I went into a deep dive yesterday into one artist whose work graces my walls. Lula Moser is not the only talented individual who makes me happy every time I look at an object. And, of course, there are things by people I don’t know personally, but I’m surprised at how many of the objects in both my homes are by family members, friends, or acquaintances.
Today I share a few from the Austin house, like the one above, which I just got last month. I just had to have this plate by my friend Pamela Neeley, because it helps my house look like an extension of the woods, which must be the subliminal theme of both houses.
The beautiful print of violets was done by my former friend Renice at the time of my first wedding in 1990. It’s followed me around and been the base for many room color schemes since then.
While it’s a little abstract, this pod by one of my women’s group members from the UU church in Urbana, Illinois, still fits with the nature theme.

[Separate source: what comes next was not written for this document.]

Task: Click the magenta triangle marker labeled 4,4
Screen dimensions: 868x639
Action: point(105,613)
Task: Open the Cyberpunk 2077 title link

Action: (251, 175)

I am so happy I have not managed to break it. I love the contrast between the rough bottom and smooth top.
I can’t forget fiber arts! Our guest room includes a lovely quilt made for me by Alice Sessions and her late mother, Jackie van Voris. I wanted a red and green quilt that didn’t look Christmasy and that fit with all my plant art. This one fit the bill perfectly (I won it in a services auction; what a prize!)
And at the bottom of the above image is one non-nature theme treasure, made by Carolyn Dower, which I always keep in my bedroom to remind me to keep my music in my heart. The bell makes the music real. If anyone wonders whether I appreciate hand-made gifts, the answer is a firm yes.
And as for me
Most of my non-knitted projects (I used to knit A LOT) have flowers in them, like my beautiful petit point project, which is even in a frame hand-made by my ex and a good friend. It occurs to me that art is not just in my house for beauty; it’s also there to keep the memories of the people I have loved in my life close to me and alive.

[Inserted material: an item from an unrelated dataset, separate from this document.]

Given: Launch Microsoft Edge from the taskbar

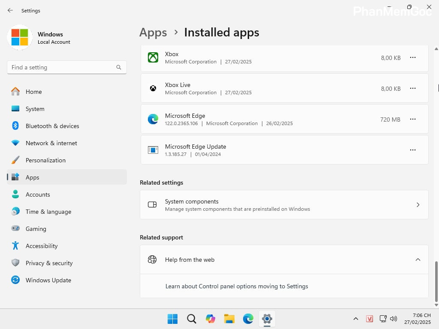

I guess I’m not much of a person who picks art and accessories to match the house! The house has to conform to my art. And it’s not clutter. It’s beloved treasure. So there.
I think I have too many reference materials. But I tell you what, I like that I’ve become so curious about the things I run across that I look into lots and lots of details. Today I’ll share what I learned about a humble painter of ceramics. And hey, if you know anyone from Gainesville, Florida, ask them about her.
I grew up in a house full of china with flowers all over it. My mother had a really impressive collection of decorative plates, cups, and saucers displayed throughout our home, and many sets of china, which my sister and I split. I can’t believe my brother and I didn’t break things, but I think we had a deep fear of touching breakable objects instilled in us from an early age.
Mom had a strong set of likes, and those likes were very much like her embroidery themes: flowers, leaves, and more flowers. She had ONE plate with a person on it, this haunting blue scene of an 1890s style woman looking off in the distance. Of course I still have that. The blue lady originally belonged to my grandmother, so I know it’s old, but my limited French has stymied my attempt to pin down dates based on the back of the plate.
So, where did Mom get all those flowery items?
The mysterious Lula E. Moser
My mother really liked hand-painted china (ceramics, really). She especially adored the work of one of her friends in Gainesville, Lula Moser. I can remember driving to her house more than once to get ceramics and painted china from her. I had a white bunny with blue eyes for years, which I think is the only non-flower item they ever got.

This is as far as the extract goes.